Given that the spontaneity of live performance played such a large part in the appeal of Transverse, it’s interesting to note that they’ve completely flipped the script for this belated second album. While each of the six, ten-minute workouts that make up F(x) would no doubt have emerged from long experimental jam sessions, they were recorded, produced and layered up in the studio, with all that entails. You would expect the resultant tracks to have extra depth – the 64-track mixing desk allowing for multiple layers of distortion, a multitude of distinctive guitar parts, vocal edits, percussive elements, and so on – but perhaps lack the balls-out, screw-you intensity of the Transverse recordings.

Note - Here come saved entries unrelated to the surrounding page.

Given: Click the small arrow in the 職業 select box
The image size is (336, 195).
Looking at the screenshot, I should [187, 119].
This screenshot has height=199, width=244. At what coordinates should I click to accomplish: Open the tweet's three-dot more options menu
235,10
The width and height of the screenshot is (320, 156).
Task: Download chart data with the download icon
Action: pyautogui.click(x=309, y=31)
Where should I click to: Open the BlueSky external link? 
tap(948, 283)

In truth, that’s pretty much how the album pans out. For the most part, it’s dense rather than intense, with a creeping paranoia and uneasy spookiness that takes time to really get under your skin. Given the hypnotic, repetitive nature of the tracks – rhythms rumble on incessantly, changing little throughout each track save for the addition of thick layers of effects, while guitar textures and electronic noises roll in and out of the mix – it’s fair to say that the album rewards repeat listens. Equally, the flexibility offered by the studio-based approach gives the six tracks greater depth. For the most part, they’re nowhere near as intense as those on Transverse, but they’re certainly far more psychedelic in feel. Imagine a maxed-out, industrial take on minimal techno, or a nightmarish take on the cyclical minimalism of Steve Reich and Terry Riley, and you’re close.
There are plenty of subtle variations, and occasional changes in approach – see the heavyweight post-punk bass, vocal yelps and apocalyptic guitars of “F=(2.6)”, or the dub techno inclined throb of “F=(2.7)”, whose drawn-out guitars wrap themselves enticingly around Carter’s instinctive beat patterns – but for the most part the tracks sound like riffs on the same dystopian theme. Yet they’re so otherworldly and – whisper it quietly – trance inducing, that you barely notice. F(x) is an album to be listened to, and enjoyed, as one singular piece, rather than in a piecemeal way.
Matt Anniss
Tracklisting:
1. f = (2.4)
2. f = ( 2.5)
3. f = (2.2)
4. f = (2.3)
5. f = (2.6)
6. f = (2.7)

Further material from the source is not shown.